声学脉冲序列及全透声机理研究

本文研究一维周期性层状结构中材料弹性模量时变因素作用下的声透射临界现象, 探究了这种声学脉冲序列及全透声现象的内在机理. 考虑弹性模量时变因素的影响, 通过求解波动方程, 运用分离变量法解得特征指数, 进而得到临界现象. 当调制幅值低于或等于临界值时, 周期性结构能够将入射波转化为一系列周期的毫秒级的反射脉冲序列; 尤其在调制幅值等于临界值时, 当周期性结构的层数达到16层时, 反射脉冲序列有完整的0和1 的波形; 当大于临界值时, 反射系数在50 ms内迅速衰减至0, 此时的结构相当于完全透声, 入射波可以无损地完全透过, 产生调制透声现象. 这些特殊的现象可为声波的动态控制、声脉冲序列的产生和声波的定向传播提供重要的理论依据, 在超声换能器及调制透声方面具有实际的工程应用前景.

Studies on the mechanism of acoustic pulse train and full transmission

Critical phenomenon in a one-dimensional periodic stratified structure with time-varying elastic modulus functions is found out for acoustic waves.
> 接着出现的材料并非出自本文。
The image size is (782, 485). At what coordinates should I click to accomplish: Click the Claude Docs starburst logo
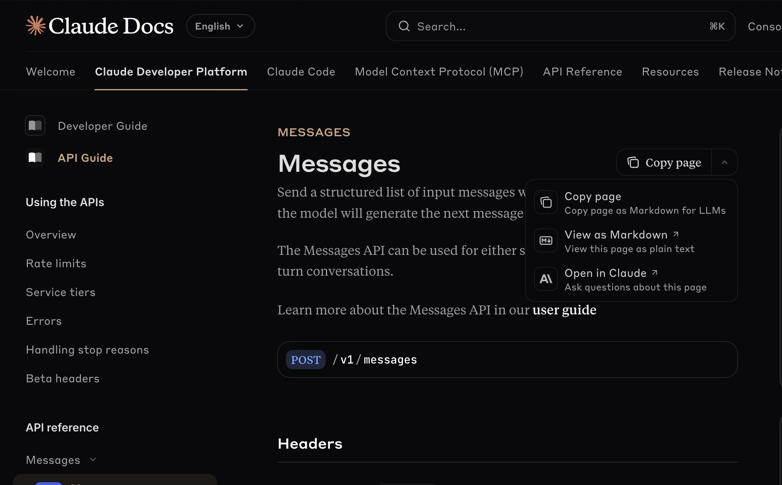click(36, 26)
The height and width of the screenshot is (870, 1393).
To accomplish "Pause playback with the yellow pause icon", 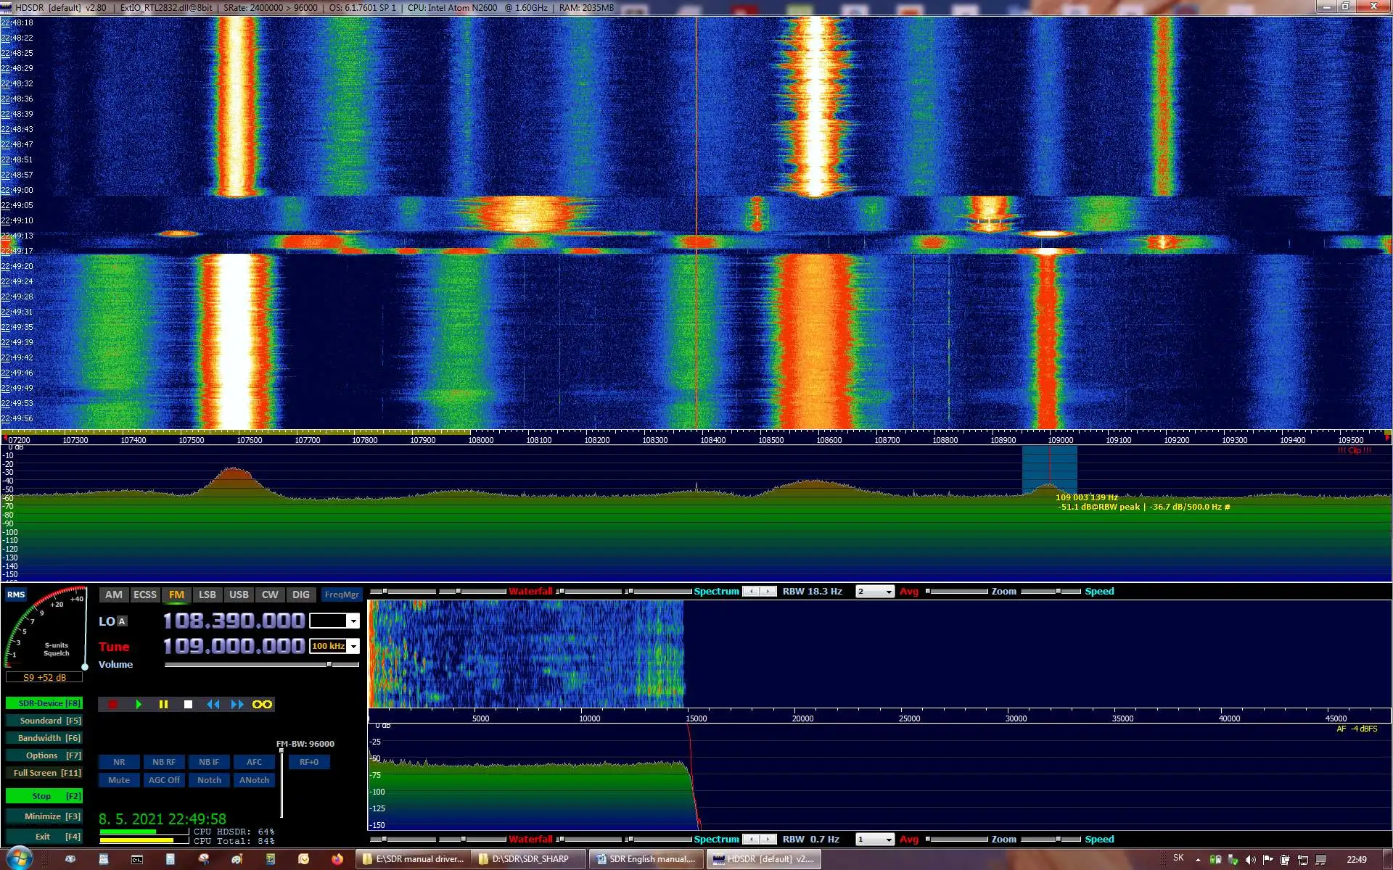I will 163,704.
By using the classical separation of variables method to solve the one-dimensional wave equation, and taking the time-varying elastic modulus functions into consideration, a critical value can be found of the varying amplitude of the time-varying elastic modulus functions. Near the critical value, due to the alternation of the characteristic exponent, the reflectivity of the one-dimensional periodic stratified structure changes in essence. Below or at the critical value, the incident wave can be converted into a periodic and millisecond pulse train, particularly when the varying amplitude is at the critical value. In addition, the layer number can be up to 16. Under these circumstances, complete pulse train of 0 or 1 is generated with respect to time; in the end, when above the critical value, the reflectivity decreases rapidly to 0 within 50 milliseconds, indicating that, at one moment, the incident wave can be totally transferred through the structure as if the stratified structure becomes transparent, which means a modulational transparency. In conclusion, by altering the varying amplitude of the time-varying elastic modulus functions, three different phenomena are generated. These excellent properties could find potential applications of one-dimensional periodic stratified structure in the acoustic transducer and the control of the acoustic wave.